An American car venture in Guangdong Province to produce 300,000 cars a year with 30-40 Chinese parts factories in its supply chain was scrapped in favor of an indigenous domestic auto industry. One thing was clear to both sides: if investors don’t show up, the project was dead. PRC’s future was shaping to be North Korea today.

But Deng was not for turning. He did not persecute opponents but neither did he waver from his vision.

In 1987, the Politburo, over much objection, was prevailed upon to approve the radical development strategy proposed by Premier Zhao Ziyang to integrate the coastal region to the global economy. This was the make-or-break project.

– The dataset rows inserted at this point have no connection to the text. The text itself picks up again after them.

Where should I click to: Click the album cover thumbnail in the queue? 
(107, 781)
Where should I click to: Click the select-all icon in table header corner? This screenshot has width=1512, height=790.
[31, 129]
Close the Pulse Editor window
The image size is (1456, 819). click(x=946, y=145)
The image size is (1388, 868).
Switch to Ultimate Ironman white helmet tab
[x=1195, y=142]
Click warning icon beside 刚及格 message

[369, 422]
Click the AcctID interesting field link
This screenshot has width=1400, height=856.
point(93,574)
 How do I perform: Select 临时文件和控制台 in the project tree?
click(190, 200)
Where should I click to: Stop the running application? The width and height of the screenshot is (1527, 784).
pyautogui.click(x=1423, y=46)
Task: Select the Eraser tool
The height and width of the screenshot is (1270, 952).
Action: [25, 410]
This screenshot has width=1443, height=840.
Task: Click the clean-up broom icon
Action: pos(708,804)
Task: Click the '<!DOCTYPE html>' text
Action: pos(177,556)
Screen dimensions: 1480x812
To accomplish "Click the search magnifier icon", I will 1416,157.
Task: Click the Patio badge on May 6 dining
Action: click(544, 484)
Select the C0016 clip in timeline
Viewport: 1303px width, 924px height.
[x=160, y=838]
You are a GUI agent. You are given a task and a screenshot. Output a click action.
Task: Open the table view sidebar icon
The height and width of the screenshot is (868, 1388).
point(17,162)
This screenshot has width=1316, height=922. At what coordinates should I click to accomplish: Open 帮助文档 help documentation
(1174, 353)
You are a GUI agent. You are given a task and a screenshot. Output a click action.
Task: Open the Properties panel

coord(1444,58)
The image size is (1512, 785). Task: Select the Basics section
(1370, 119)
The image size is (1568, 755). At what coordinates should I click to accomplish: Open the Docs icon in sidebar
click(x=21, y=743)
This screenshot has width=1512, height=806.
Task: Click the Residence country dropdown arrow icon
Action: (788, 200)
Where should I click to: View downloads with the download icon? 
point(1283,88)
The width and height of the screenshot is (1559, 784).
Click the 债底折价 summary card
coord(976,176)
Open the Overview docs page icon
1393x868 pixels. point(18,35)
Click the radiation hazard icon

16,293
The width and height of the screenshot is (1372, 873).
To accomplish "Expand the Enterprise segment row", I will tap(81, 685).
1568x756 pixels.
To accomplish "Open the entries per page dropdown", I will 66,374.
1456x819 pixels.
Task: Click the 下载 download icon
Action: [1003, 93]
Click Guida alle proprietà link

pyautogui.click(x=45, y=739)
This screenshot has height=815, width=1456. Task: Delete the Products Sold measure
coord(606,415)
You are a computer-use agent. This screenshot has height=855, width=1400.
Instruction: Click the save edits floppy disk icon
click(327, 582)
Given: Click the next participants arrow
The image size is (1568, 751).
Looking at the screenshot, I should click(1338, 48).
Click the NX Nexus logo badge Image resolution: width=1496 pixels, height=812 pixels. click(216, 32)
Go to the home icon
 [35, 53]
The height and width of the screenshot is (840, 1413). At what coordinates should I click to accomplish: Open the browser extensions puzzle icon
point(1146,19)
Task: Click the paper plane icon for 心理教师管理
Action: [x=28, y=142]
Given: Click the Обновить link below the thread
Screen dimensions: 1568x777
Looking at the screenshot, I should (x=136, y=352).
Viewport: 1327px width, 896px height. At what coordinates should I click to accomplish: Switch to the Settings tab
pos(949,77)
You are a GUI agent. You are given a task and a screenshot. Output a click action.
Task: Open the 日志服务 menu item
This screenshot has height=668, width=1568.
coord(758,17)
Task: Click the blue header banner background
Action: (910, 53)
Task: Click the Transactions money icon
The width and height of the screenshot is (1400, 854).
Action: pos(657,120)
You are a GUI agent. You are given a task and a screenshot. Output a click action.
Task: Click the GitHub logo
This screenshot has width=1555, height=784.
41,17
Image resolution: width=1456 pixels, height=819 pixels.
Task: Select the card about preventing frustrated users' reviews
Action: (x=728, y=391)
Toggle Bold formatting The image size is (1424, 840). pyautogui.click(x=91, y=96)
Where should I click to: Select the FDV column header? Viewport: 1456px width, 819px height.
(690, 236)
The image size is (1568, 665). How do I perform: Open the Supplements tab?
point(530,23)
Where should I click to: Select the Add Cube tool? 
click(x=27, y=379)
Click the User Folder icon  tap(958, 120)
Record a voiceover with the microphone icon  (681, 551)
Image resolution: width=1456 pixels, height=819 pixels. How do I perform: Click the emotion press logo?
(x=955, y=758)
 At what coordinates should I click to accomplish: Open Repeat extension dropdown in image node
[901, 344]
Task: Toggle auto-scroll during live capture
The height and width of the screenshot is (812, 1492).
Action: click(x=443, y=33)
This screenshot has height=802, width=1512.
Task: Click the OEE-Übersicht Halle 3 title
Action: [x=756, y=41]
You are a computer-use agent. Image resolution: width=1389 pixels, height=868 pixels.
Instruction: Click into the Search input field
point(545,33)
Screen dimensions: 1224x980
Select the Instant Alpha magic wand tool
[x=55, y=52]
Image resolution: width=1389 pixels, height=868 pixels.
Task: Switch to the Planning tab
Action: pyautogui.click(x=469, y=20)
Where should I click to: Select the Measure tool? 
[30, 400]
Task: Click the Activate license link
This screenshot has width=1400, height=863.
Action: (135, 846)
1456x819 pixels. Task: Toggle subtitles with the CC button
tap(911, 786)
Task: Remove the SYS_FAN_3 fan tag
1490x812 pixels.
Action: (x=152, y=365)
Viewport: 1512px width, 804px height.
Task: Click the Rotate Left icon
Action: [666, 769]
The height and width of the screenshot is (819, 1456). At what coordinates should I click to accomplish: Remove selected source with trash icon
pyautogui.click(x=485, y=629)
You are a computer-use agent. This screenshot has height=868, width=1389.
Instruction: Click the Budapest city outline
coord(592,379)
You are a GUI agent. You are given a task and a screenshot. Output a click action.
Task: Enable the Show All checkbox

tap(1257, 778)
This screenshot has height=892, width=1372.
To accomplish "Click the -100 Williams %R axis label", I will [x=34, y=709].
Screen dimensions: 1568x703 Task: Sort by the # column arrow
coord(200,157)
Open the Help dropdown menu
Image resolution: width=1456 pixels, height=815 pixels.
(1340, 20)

By 1988, Taiwan-owned Foxconn (Hon Hai), now the second largest private employer (1.3 million) in the world, had placed its bet on China. Others took courage and followed. By 1992, the wisdom of the coastal strategy was established and Deng could tour the southern provinces in exceeding peace.

Why was Deng so willing to pay whatever the price? Because he owned, and was in turn owned by, the vision. Margaret Thatcher of the “This lady is not for turning!” fame had this quality. Fidel Ramos had some of it. For most other strongmen, political goals and fattened bank accounts are what justify power. They would readily turn from the vision. Dictator Marcos was of this genre.

Not Deng. Despite deafening opposition, his message remained steadfast: “Proceed with enthusiasm.” But he set the hard boundary of one no-go zone: don’t conflate economic transformation with political transformation.

When prime apostle, General Secretary Zhao Ziyang, appeared to break ranks on politics by joining students at Tiannanmen Square, he was banished. Economic transformation was and is hard enough; changing political horses along the way sows only uncertainty which dims the economic vision based on investment.

And DU30? Leaving the fate of the embattled TRAIN law in the hands of Congress suggests an unwillingness to pay the price of the imbedded economic vision — suggests, that is, that ownership of that vision is skin deep. The Endo EO suggests a willingness to turn investors away from the vision. The insistence on changing political horses now suggests that economic transformation is secondary to political goals. Unanchored on economic transformation, power becomes self-absorbed and even cannibalistic. Recall Mao’s cultural revolution. Will more power in hands of DU30 self-justify?


Raul V. Fabella is a retired professor of the UP School of Economics and a member of the National Academy of Science and Technology. He gets his dopamine fix from hitting tennis balls with wife Teena and bicycling.